His Portrait of Gabriel Bernard de Rieux from 1739-41 shows the son of one of the leading financiers of the day, who is wearing his robes of office as the president of the second Court of Inquiry in the parliament in Paris. He is shown looking erudite in his study, which La Tour paints in minute detail. This portrait was exhibited at the Salon of 1741.
Painted in pastels in 1745, La Tour’s lavish Portrait of Duval de l’Épinoy shows the Marquis de Saint-Vrain (1696-1778), another of the leading financiers of the day. This was shown at the Salon of 1745 to great acclaim, eliciting the compliment that La Tour was the King of Pastels. By this time, the artist had his own apartment in the Louvre Palace, giving him ready access to paint portraits of members of the court.
It was only appropriate that the King of Pastels painted this Portrait of Louis XV of France wearing his finest ceremonial armour in 1748. Louis reigned from the age of five until his death in 1774, the second longest of any French monarch. Unfortunately, he was more devoted to his mistresses from the late 1730s, and when he was gravely ill in 1744, the king’s confession to obtain absolution from his chaplain was distributed publicly, permanently tarnishing his reputation.
Louis first met La Marquise de Pompadour in 1745, and she soon became his mistress and was awarded her title in recognition. La Tour painted this magnificent portrait of her between about 1749-55, when she was the king’s confidante and advisor, as she remained until her death in 1764. The detail below shows La Tour’s finely balanced attention to detail, gestural marks and soft-focus flesh.
La Tour’s Portrait of Anne-Jeanne Cassanéa de Mondonville, née Boucon painted in pastels in 1752 shows a well-known harpsichord player, who married another musician, and lived between 1708-1780. She is naturally sat at her instrument, just about to play.
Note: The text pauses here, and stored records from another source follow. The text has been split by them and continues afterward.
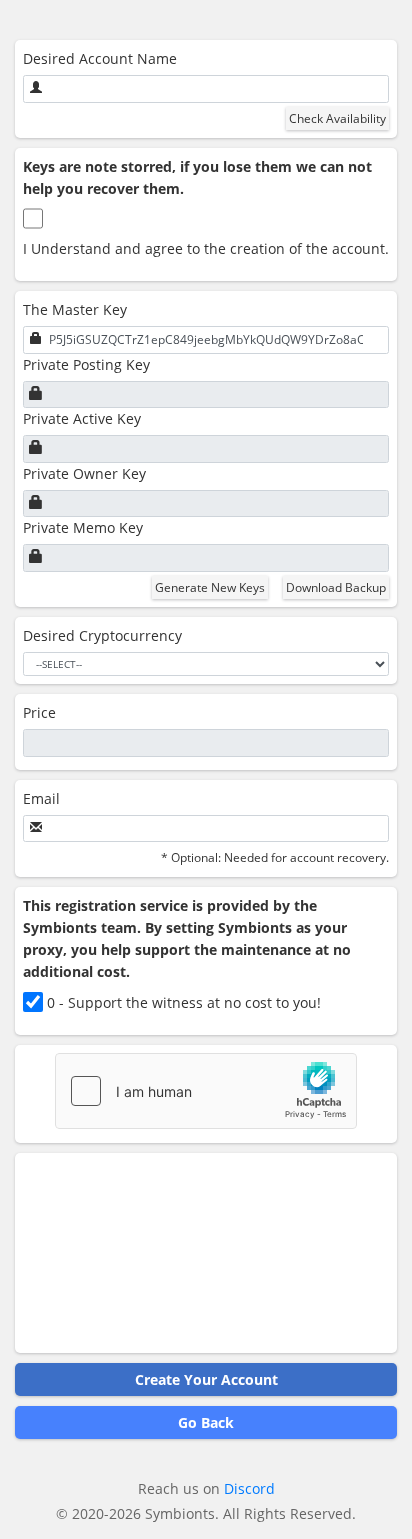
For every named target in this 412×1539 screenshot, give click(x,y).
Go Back (206, 1422)
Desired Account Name (100, 58)
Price (39, 712)
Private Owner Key (84, 473)
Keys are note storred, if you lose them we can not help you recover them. (197, 177)
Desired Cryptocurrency (102, 635)
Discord (249, 1488)
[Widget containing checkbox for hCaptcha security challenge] (206, 1091)
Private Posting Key (86, 364)
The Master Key (75, 309)
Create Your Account (206, 1379)
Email (41, 798)
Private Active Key (82, 418)
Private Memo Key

La Tour not only excelled at modelling the softer surfaces and materials which pastels were so suited to, but tackled the harder and glittery materials used in jewellery and the like. They are particularly well shown in his Portrait of Marie-Josèphe of Saxony, Dauphine of France (1731–1767) painted in 1756-60. Rejoicing under her full name of Maria Josepha Karolina Eleonore Franziska Xaveria of Saxony, she married Louis, son and heir of Louis XV, in 1747, so becoming the Dauphine.
His Portrait of Pierre-Louis Laideguive from about 1761 shows a notary who seems to have passed his time reading.
As he entered his sixties, La Tour’s royal and court portraits tailed off, but he didn’t retire to his home town until he had turned eighty. He died there in 1788, at the age of eighty-three.